- Assignment
Exactly as shown below, retype every line of the data.

[Recorded data — start]

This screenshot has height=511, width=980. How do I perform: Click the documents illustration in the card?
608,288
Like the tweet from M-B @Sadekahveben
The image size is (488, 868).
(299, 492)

[Recorded data — finish]

- Exercise response
This screenshot has height=511, width=980. How do I perform: Click the documents illustration in the card?
608,288
Like the tweet from M-B @Sadekahveben
The image size is (488, 868).
(299, 492)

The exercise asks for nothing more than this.